Get more protein, but not from beans because they inflame your….stuff. You could get it from yogurt, but it sure as hell better only be plain Greek yogurt, which, come on people, is basically sour cream. But wait, you can totally put some of those tart ass blueberries in it to sweeten up your sour cream.
You also shouldn’t really get protein from yogurt, because yeah, it’s dairy. Milk builds stronger bones from the calcium, but spinach has more calcium than milk.
Plus, milk is “animal puss”, as I’ve heard it called before. If you’re going to drink it though, at least drink skim milk because fat free is the way to go. Wait what did you say, Mr. health guru out there in the interweb, you should drink full fat milk, well, which the shit is it, whole or skim? Crosses arms, taps foot.
You’d be better off drinking rice, soy, coconut, or almond milk. Meh, not so much soy, soy’s not good for you, something about soilent…I don’t remember.
You should run and lift weights, but actually maybe that’s bad for your knees…or it could be, maybe, not sure. You could totally get hit by a car running, so probably, just trip on a treadmill instead, staring at the wall.
Zumba (dancing in a group exercise class), can be fun, but only if you have the same DNA makeup of Shakira or J-LO.

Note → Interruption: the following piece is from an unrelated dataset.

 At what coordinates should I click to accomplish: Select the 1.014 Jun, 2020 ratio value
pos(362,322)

As a woman, you shouldn’t lift weights too much, or you’ll get bulky. But you know, you shouldn’t be too skinny either because strangers will tell you to eat a sandwich.
Body builders, have bad mobility at times, runners can be too scrawny, Crossfitters just assholes (that’s the public’s consensus, not mine). Yogi’s are too granola-ee and smell funny.

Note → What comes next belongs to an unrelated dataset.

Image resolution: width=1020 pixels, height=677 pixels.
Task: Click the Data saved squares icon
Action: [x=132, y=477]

You must, I can’t stress this enough, must drink gallons of water, while trying to keep your day job. But this job doesn’t include spending the day writing reports up in the bathroom, so you gotta piss on your own time.
Let’s talk about chocolate. It can actually be good for you, but only if it’s so and so percent Cocoa, cocoah, cacao..cocaine…whatever, shakes fist…so basically, you’re eating chalk.

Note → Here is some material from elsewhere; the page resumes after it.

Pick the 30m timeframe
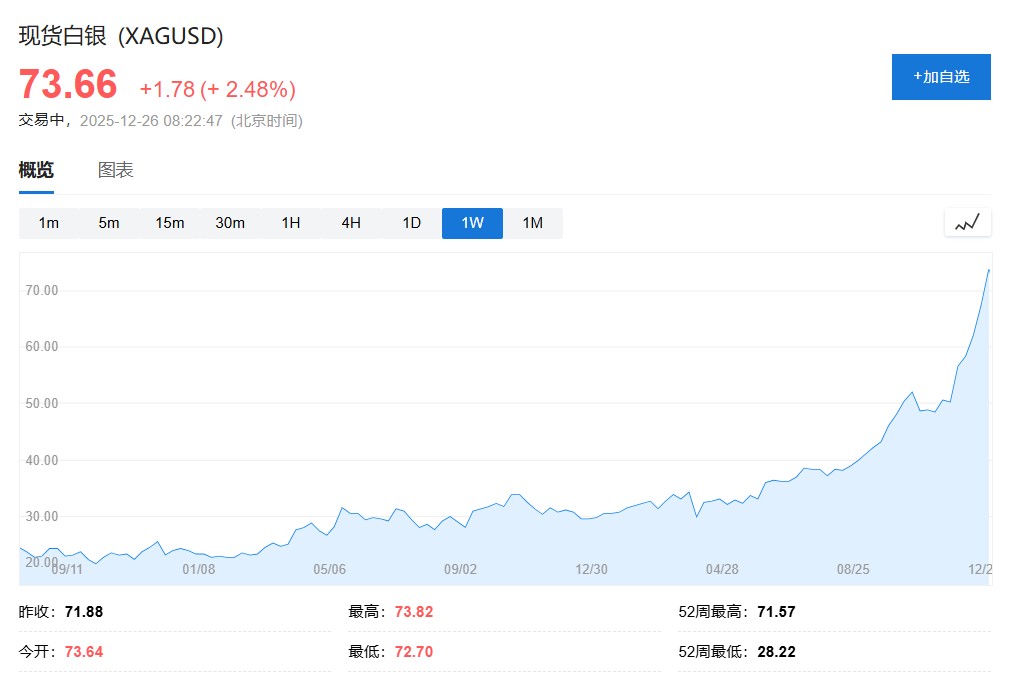230,223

Go for it though, antioxidants!
Where there’s chocolate, there’s peanut butter. Now, peanut butter is a good source of fat and protein, but stores add a whole cup of sugar in each jar, so you should only eat all natural peanut butter. Better yet, do all natural almond butter (you can make it at home yaaaay!!!) crinkles frowny face. Almond butter is like taking an almond flavored caulking tube and squirting it in your mouth. MMM, put that on some motherloving toast and you’ve got yourself a breakfast of champ…I mean mediocres.
Salmon….I have nothing nice to say about salmon so I won’t say anything at all. OMEGAS something or other.
But mostly, COCONUT!!!! As in, milk, butter, oil, meal, flour and lotion. You should just totally immerse yourself in coconut oil, while also swishing it in your mouth, it’s called oil pulling, the mouth swishy thing…it apparently pulls bacteria out of your mouth. I mean, myself, I’m not sucking on band aids, so I think I’m good.
Then, you should just eat coconuts and then wash it all down with coconut water and just bask in the feeling of the floaty flakes at the bottom of the can, in your mouth. Then, use that water to take some probiotics for your digestion. Supposedly not eating dirt anymore on our food because we, you know, wash it off, you don’t get enough probiotics…SCIENCE!
So, these are just the tip of the banana, of the different things I’ve heard throughout my life in reference to losing weight and being healthy.
You know what I say.
I know what it takes to be slender and “healthy”. Guess what, it didn’t involve any of this.
I know what it takes to simply lose weight.